Could you please find each line in the records that contains the word "Keri" and copy it?

---

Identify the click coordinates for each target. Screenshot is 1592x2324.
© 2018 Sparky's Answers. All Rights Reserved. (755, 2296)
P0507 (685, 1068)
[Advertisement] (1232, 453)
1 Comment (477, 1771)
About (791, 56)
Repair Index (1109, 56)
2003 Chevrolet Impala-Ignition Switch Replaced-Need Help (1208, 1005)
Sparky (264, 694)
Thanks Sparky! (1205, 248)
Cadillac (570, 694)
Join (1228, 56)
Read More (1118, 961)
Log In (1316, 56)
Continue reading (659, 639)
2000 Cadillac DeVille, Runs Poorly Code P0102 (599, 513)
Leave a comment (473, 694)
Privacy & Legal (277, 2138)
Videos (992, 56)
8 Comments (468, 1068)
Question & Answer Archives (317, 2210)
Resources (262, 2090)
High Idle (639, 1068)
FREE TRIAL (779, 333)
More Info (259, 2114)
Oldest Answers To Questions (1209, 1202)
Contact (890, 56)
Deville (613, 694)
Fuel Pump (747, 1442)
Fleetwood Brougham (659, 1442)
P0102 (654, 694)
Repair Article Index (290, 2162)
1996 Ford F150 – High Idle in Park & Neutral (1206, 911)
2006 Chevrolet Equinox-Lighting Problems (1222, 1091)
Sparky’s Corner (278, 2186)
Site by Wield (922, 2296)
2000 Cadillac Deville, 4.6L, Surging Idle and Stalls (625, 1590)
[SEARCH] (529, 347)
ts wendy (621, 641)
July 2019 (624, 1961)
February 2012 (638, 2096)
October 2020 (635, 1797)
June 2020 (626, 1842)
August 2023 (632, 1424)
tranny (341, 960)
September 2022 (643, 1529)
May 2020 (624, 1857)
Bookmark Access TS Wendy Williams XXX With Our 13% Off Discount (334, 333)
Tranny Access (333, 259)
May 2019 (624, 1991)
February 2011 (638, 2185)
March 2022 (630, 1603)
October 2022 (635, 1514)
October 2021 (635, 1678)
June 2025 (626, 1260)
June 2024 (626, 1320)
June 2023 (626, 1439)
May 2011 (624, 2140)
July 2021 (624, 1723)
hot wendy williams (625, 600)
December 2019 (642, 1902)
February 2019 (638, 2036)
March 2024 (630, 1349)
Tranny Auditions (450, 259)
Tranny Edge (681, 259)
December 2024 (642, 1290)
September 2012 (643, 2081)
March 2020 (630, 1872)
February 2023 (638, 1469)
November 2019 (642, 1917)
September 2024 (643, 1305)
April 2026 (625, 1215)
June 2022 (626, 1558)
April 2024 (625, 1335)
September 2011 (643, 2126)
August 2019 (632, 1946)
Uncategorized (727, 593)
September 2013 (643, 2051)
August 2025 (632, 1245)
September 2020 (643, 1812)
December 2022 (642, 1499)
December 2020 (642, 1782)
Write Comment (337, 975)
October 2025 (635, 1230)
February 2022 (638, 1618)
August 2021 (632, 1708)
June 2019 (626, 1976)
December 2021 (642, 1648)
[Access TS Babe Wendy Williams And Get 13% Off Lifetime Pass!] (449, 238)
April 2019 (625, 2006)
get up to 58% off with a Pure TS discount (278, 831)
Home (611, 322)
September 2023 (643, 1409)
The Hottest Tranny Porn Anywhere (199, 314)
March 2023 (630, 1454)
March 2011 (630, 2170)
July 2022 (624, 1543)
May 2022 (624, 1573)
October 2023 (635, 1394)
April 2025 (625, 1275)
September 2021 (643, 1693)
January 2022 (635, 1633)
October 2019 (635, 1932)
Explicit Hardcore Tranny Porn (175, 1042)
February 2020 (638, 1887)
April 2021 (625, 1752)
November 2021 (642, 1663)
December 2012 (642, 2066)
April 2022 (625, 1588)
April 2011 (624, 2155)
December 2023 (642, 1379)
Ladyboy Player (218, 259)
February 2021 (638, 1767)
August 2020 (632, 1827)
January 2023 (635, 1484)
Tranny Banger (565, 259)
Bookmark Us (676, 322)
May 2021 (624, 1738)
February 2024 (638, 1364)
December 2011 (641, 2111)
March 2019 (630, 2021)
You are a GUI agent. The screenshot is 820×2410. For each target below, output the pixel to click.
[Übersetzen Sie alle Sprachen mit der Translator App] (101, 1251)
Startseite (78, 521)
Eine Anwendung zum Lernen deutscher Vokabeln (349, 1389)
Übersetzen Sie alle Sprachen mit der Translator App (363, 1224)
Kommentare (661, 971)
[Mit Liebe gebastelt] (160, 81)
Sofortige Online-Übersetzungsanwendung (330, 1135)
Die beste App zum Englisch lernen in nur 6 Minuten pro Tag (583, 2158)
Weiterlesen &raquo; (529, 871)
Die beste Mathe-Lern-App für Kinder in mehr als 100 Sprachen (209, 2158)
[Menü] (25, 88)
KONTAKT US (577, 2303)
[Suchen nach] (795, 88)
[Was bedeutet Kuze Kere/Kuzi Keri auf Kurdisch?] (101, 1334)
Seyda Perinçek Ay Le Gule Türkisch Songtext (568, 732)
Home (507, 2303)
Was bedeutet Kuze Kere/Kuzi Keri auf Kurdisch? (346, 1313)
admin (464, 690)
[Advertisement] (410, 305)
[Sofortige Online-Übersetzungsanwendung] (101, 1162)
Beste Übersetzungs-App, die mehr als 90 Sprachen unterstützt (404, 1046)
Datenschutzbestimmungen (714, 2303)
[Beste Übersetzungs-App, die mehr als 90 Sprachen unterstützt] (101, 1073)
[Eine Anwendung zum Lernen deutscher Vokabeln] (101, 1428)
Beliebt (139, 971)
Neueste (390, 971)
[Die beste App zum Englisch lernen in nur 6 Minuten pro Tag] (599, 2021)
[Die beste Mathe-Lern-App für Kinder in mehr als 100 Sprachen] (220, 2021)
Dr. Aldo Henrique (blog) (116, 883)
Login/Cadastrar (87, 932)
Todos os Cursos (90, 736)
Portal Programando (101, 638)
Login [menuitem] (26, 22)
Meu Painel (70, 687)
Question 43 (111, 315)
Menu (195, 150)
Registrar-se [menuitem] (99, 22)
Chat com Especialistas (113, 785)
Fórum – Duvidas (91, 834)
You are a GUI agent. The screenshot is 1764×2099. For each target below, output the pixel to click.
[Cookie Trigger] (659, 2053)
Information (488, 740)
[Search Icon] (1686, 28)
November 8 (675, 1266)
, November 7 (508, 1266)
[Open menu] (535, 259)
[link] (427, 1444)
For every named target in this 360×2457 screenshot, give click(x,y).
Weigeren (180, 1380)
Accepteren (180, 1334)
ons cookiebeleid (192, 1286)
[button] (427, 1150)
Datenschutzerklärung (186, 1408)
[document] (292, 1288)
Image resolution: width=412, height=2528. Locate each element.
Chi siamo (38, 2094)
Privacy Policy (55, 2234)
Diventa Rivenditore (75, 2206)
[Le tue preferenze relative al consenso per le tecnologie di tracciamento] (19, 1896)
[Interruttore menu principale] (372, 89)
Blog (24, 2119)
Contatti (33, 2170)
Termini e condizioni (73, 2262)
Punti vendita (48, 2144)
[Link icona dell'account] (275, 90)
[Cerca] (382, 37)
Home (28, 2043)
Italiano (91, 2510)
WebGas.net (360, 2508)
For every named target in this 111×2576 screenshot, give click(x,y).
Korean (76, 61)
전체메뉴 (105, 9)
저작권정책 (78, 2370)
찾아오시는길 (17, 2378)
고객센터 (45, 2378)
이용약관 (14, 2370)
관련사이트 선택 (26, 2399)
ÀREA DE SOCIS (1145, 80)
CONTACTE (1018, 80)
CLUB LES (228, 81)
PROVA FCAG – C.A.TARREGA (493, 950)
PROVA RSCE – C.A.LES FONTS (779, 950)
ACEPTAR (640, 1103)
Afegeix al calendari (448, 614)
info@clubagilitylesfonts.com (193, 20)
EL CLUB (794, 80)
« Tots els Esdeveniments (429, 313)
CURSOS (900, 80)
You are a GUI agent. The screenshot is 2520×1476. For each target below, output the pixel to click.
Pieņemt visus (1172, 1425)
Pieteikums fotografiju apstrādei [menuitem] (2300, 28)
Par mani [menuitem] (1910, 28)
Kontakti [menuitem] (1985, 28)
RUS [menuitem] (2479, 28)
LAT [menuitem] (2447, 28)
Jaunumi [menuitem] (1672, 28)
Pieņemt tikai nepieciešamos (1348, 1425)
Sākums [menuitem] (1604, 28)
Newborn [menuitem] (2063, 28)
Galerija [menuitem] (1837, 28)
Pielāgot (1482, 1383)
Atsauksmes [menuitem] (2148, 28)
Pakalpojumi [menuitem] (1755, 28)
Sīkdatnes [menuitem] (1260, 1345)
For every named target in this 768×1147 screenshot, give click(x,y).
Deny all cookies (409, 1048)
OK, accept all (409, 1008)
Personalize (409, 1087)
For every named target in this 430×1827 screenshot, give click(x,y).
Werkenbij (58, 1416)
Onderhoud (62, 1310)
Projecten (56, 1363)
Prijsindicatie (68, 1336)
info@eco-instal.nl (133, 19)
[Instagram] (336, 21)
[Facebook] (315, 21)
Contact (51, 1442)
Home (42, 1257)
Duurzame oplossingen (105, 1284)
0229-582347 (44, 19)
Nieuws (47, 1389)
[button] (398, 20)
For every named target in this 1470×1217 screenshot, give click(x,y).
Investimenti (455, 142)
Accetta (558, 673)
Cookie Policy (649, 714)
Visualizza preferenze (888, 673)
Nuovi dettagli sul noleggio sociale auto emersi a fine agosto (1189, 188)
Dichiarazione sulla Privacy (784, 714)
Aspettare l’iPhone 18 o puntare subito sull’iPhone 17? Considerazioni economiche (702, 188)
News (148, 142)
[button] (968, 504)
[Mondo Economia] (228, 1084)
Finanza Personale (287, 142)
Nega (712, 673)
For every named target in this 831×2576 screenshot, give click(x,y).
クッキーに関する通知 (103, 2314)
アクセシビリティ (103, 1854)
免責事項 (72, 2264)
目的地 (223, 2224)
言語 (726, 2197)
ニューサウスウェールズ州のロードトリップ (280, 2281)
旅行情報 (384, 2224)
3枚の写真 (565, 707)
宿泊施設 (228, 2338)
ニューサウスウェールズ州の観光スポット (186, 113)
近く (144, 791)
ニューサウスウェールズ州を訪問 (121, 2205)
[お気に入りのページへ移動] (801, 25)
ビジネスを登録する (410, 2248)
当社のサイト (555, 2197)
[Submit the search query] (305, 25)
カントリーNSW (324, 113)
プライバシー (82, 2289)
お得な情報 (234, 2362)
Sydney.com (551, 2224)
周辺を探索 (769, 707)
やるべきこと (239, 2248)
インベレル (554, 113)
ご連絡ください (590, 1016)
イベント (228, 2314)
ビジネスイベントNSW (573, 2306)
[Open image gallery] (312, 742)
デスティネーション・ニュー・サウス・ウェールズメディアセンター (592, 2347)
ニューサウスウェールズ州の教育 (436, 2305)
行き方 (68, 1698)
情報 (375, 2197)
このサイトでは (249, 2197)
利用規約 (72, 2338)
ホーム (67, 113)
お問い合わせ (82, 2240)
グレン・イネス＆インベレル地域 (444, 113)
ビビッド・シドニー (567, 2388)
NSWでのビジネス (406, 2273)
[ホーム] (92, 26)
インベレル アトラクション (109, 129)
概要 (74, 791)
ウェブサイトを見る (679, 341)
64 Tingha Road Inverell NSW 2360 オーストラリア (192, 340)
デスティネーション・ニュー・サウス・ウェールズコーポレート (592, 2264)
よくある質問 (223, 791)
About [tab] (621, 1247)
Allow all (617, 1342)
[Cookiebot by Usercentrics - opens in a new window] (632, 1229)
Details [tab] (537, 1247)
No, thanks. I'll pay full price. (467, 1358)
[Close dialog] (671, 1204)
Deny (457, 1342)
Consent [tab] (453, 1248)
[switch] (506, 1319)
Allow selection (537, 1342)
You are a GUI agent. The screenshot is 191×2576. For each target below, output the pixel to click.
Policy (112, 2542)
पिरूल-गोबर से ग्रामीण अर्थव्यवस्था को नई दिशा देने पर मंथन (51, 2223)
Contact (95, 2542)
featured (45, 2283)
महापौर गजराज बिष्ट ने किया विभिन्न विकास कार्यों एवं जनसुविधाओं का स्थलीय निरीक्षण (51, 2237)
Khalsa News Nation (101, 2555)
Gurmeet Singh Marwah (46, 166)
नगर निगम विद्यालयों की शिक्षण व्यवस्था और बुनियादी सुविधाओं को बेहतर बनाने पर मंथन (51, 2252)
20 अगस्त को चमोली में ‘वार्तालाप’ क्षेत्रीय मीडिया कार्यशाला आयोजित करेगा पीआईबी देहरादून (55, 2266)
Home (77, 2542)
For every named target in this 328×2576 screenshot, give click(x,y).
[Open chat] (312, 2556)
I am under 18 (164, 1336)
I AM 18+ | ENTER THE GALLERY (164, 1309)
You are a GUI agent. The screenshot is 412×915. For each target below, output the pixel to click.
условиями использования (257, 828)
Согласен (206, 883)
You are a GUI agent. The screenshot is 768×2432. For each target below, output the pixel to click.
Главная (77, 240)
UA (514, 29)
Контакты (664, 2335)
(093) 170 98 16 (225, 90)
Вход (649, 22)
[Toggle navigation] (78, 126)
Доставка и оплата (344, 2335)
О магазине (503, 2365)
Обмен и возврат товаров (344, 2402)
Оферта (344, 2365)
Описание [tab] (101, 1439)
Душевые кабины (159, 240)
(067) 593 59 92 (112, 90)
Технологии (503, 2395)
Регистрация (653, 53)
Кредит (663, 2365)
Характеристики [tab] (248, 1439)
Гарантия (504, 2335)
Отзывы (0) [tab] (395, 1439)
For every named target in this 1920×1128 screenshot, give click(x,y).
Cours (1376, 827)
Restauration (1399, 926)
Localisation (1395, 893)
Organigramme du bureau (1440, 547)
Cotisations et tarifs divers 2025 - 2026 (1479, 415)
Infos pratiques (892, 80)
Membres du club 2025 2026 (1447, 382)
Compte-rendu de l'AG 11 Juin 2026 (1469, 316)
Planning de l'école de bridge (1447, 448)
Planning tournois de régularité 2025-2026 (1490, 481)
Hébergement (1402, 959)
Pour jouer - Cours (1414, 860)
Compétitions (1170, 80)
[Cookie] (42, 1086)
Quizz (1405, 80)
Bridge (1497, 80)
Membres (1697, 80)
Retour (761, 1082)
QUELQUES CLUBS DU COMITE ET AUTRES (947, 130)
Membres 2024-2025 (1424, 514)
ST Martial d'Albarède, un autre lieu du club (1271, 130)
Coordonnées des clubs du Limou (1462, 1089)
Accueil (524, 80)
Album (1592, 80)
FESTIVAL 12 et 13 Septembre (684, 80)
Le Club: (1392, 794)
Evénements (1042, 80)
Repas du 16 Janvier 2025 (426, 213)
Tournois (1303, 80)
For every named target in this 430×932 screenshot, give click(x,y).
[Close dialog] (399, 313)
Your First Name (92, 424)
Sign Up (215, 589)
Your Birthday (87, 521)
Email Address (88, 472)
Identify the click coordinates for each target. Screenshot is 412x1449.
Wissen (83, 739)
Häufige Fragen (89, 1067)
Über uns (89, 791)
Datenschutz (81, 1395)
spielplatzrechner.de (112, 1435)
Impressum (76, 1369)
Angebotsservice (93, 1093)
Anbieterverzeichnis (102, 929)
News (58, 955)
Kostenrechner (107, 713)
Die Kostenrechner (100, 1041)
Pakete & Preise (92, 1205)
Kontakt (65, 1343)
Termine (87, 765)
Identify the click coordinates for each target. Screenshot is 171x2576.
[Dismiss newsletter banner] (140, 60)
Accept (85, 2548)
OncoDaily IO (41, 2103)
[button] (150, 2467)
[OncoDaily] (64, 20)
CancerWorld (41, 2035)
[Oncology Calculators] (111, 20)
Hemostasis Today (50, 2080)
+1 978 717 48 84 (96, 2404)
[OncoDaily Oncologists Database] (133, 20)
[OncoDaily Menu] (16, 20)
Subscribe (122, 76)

---

▸ COMPLETED EXERCISE
[Was bedeutet Kuze Kere/Kuzi Keri auf Kurdisch?] (101, 1334)
Was bedeutet Kuze Kere/Kuzi Keri auf Kurdisch? (346, 1313)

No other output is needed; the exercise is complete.